Woman Spends Months in Jail Over Cotton Candy Mix-Up

Needless to say, she's now suing
By Evann Gastaldo,  Newser Staff
Posted Nov 25, 2018 7:00 AM CST
Woman Spends Months in Jail Over Cotton Candy Mix-Up
A cotton candy vendor during the first inning of a baseball game between the Tampa Bay Rays and the Oakland Athletics Thursday, May 21, 2015, in St. Petersburg, Fla.   (AP Photo/Chris O'Meara)

Dasha Fincher had a bag of blue cotton candy in the car with her when two Monroe County, Georgia, sheriff's deputies pulled the vehicle over on New Year's Eve in 2016. The deputies—who said they pulled the car over because of its dark window tint, but allegedly later admitted the windows were legal—asked her about the bag but didn't believe it was cotton candy. (The Atlanta Journal-Constitution notes Fincher and the driver allegedly had suspended licenses at the time.) A roadside field test said there was meth in the bag and Fincher was arrested and charged with meth trafficking and possession with intent to distribute. She couldn't pay her $1 million bond and stayed in jail for three months; in March 2017, Georgia Bureau of Investigation tests revealed there had been no meth in the bag. Four weeks later, charges were dropped, and now Fincher is suing over the whole ordeal, WMAZ reports.

Her federal lawsuit names the county, the deputies, and Sirchie Acquisitions, the company that manufactures the roadside drug test.

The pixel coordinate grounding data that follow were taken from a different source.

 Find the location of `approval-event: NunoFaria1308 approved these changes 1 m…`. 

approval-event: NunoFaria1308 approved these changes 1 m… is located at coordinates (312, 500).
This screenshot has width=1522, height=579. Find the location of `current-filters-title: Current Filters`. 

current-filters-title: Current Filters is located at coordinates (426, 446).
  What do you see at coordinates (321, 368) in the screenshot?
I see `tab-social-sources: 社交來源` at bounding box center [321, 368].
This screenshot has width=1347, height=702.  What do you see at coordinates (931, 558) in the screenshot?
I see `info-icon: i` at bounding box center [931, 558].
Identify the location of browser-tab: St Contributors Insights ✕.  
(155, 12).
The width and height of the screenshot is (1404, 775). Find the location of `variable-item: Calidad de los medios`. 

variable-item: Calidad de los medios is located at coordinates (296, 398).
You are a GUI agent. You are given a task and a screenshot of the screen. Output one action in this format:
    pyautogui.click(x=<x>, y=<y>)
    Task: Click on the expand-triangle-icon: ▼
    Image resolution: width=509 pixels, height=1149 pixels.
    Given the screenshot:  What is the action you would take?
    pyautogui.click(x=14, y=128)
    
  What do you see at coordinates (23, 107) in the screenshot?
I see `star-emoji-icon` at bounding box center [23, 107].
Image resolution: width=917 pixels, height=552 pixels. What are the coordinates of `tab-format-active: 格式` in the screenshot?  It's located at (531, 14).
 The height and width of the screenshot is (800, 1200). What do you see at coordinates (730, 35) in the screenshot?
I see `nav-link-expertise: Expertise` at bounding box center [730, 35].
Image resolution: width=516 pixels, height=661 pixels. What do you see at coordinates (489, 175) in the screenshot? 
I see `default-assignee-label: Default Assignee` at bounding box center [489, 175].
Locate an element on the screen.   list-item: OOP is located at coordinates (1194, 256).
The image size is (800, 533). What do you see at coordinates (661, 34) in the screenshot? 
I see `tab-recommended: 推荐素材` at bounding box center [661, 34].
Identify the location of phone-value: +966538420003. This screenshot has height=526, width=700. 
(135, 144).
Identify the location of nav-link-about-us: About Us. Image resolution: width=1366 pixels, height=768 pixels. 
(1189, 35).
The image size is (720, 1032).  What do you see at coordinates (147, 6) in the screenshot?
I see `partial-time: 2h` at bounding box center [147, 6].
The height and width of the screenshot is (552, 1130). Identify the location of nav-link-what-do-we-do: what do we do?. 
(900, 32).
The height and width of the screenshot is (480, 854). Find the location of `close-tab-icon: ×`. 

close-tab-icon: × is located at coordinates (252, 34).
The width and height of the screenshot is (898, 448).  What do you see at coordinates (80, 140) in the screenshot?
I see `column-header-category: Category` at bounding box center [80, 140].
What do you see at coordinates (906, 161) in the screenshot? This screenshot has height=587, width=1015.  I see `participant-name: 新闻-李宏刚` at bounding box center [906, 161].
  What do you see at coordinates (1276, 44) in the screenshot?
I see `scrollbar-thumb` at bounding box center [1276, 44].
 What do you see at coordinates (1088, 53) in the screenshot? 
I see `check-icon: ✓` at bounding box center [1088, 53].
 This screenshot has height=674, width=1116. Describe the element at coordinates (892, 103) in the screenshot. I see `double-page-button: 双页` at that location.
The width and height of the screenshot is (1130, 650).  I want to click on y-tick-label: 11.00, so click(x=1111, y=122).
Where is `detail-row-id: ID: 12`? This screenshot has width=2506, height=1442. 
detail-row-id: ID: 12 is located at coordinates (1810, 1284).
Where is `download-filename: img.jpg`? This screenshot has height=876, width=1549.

Fincher alleges the test has a history of false positives, and that the blue food coloring used in the cotton candy triggered one. She also alleges the deputies were not trained in administering the test or in identifying street drugs, and that they ultimately violated her civil rights as a result. The suit says Fincher's incarceration caused her to miss "several major life events," including the birth of her twin grandsons, and that when her son brought the babies to the jail to meet her, he was arrested on an outstanding bench warrant. Shortly thereafter, the suit says that Fincher, "frustrated with her incarceration," broke her hand on a concrete wall. (Krispy Kreme doughnut flakes have also been mistaken for meth.)